# What would you do with this space under stairs?



## joe-nwt (Jul 15, 2020)

Wine cooler and a beer fridge. Looks like a receptacle already there.


----------



## de-nagorg (Feb 23, 2014)

It probably housed a console TV in days long gone.

Maybe a fish tank?

A faux fireplace?

A Booze Box?

And the list goes on, only limited by the imagination.

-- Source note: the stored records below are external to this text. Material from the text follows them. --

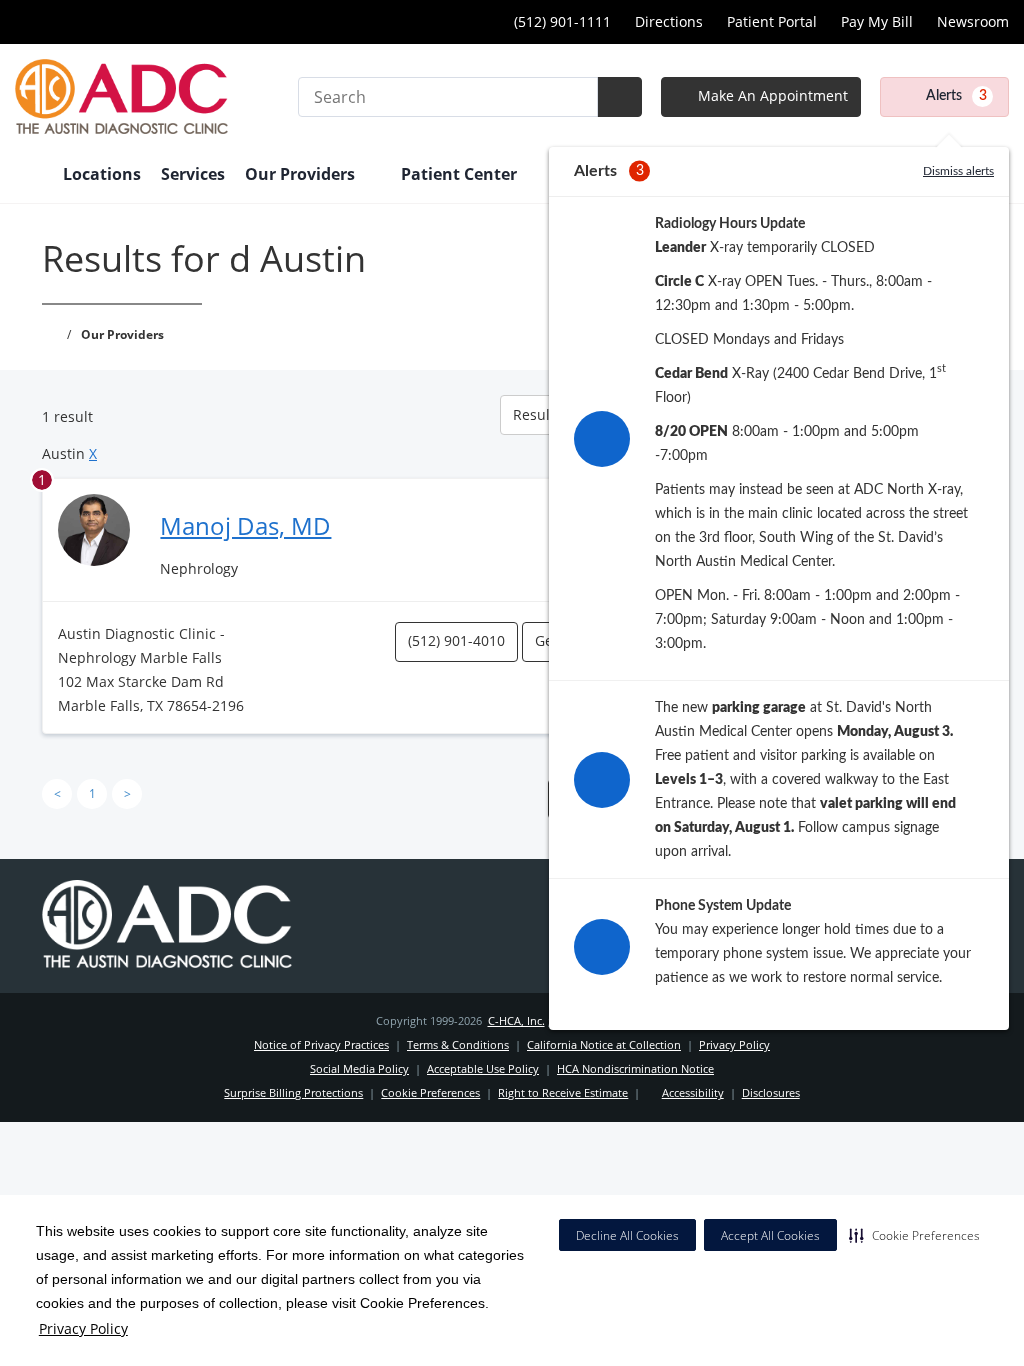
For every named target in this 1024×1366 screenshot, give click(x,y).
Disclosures (771, 1092)
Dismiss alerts (958, 171)
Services (193, 174)
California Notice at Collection (604, 1044)
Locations (102, 174)
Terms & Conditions (458, 1044)
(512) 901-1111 (562, 21)
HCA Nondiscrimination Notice (635, 1068)
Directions (669, 21)
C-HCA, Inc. (516, 1020)
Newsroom (973, 21)
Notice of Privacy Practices (321, 1044)
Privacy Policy (83, 1328)
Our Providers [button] (302, 174)
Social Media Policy (359, 1068)
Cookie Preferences (430, 1092)
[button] (914, 1235)
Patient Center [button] (461, 174)
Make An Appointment (771, 95)
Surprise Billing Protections (293, 1092)
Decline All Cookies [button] (627, 1235)
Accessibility (693, 1092)
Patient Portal (772, 21)
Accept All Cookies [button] (770, 1235)
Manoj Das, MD (245, 525)
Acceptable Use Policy (483, 1068)
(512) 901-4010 (456, 640)
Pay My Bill (877, 21)
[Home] (29, 176)
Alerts (956, 96)
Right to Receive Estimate (563, 1092)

Those chairs look to be interference for the door.


ED


----------



## Nealtw (Jun 22, 2017)

Is that the door from the garage?


----------



## PuffsRuffsNStuf (Jul 24, 2020)

You could always just drywall it over if you decide you don't like it. We were debating doing similar and stuffing a mini fridge in it (next to the wet bar). There wasn't enough clearance for the mini fridge though so we opted to just drywall over the opening. You don't *have* to do something useful with it.


----------



## SeniorSitizen (Sep 10, 2012)

We can see several options when using google to search under stair openings. A small free standing chest of draws with pictures displayed might be a option if you're into a little more storage and pic displays.


----------



## Two Knots (Nov 12, 2011)

SeniorSitizen, that is a fantastic idea, functional as well as decorative,
and neat and clean.
Check here for some decorative chests.

https://www.hayneedle.com/furniture/dressers-&-chests_list_187703


----------



## SeniorSitizen (Sep 10, 2012)

I know a couple of guys that could build you one that would fit perfectly in that space,* but *one of those guys is not SeniorSitizen. For our daughter a son built the office fixture and son-inlaw built the printer table. GAWD i wish i was that talented.:vs_mad:


OH, i forgot, i did paint the printer table .:smile:




Edit: Edit:


----------



## 3onthetree (Dec 7, 2018)

I assume from the realtor pic the furniture was staging from the seller, so I don't know if you are using this as a sitting area or dinette. But either way my vote would be for a cabinet front to enclose the entire opening up, white to match the trim and not call attention to it but rather blend in the background.


----------



## lenaitch (Feb 10, 2014)

Isn't that supposed to be for Harry Potter when he comes to visit?


----------



## chandler48 (Jun 5, 2017)

I built a client a set of drawers to go under a staircase. I can't believe I didn't take pictures. Anyway, full length rollers and deep drawers for blankets and such. Perfect for under the staircase.


----------



## RustNeverSleeps (Sep 26, 2015)

Not sure the dimensions of that space are suitable, but I would be tempted to make it into a closet for the vacuum and cleaning supplies. Your house looks great, so there must be a power vac already hiding somewhere close by.


----------



## shanehaumps (Jun 3, 2020)

I will use it as a storage house  for cleaning things.


----------